Dass die Salzgitteraner im Jahr 2012 vor der Wahl standen, welches Trinkwasser künftig aus ihren Hähnen fließen soll, hat einen Grund. Der Vorlieferant des Wasserversorgers WEVG – die Salzgitter Flachstahl GmbH (SZFG) - hat sich entschlossen, den Betrieb des Wassertransportnetzes, das die Brunnen der SZFG mit dem WEVG-Ortsnetz verbindet, aufzugeben und hat dieses Geschäftsfeld der WEVG angeboten.

Ob hier in die ganzheitliche Sanierung investiert oder im Zuge einer Wassersortenumstellung zusätzliche neue Transportleitungen zu den Harzwasserwerken, dem Lieferanten für weiches Wasser, benötigt werden – hat das Ergebnis der Haushaltsumfrage in Salzgitter hervorgebracht.

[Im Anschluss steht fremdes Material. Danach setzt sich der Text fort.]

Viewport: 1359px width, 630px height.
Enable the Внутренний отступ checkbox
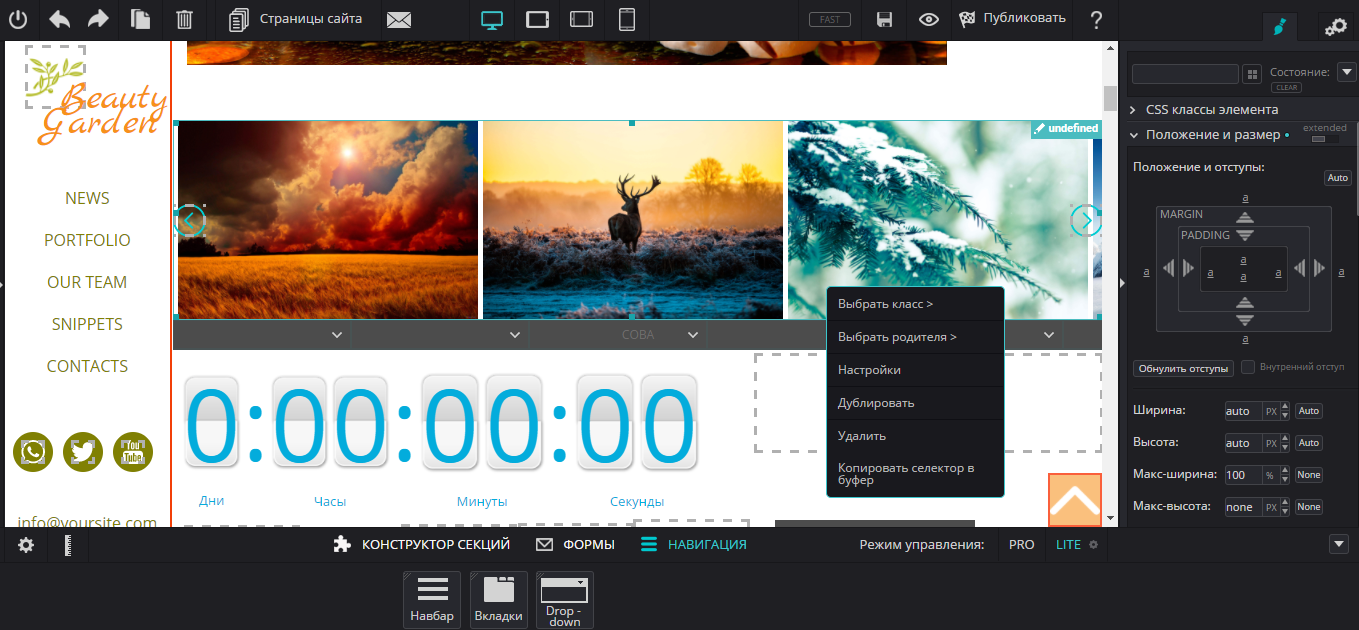1248,367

Die Planungen des neuen Wassertransportnetzes, das die WEVG bauen und später betreiben wird, haben ergeben, dass einige Leitungen des bestehenden Transportnetzes der SZFG aufgrund ihrer Lage durchaus für das neue Netz genutzt werden können. In diese Leitungen werden mittels Reliningverfahren neue Rohre eingezogen.

Die weiter benötigten Transportleitungen zum Netz der Harzwasserwerke werden neu gebaut. Einzig an zwei kleineren Einspeisepunkten im Norden und Süden Salzgitters wird ab 2016 das Harzwasser durch ein Stück Transportnetz des Wasserverbandes Peine durchgeleitet. Das spart den Neubau von etwa 10 Kilometer Rohrleitung.

Für die Neubautrassen war im Oktober 2015 Baubeginn. Zum Ende des Jahres 2016 wird ein Großteil der Arbeiten abgeschlossen sein. Die Umstellung auf die Versorgung mit Trinkwasser im Härtebereich „weich“ in Salzgitter ist erfolgt.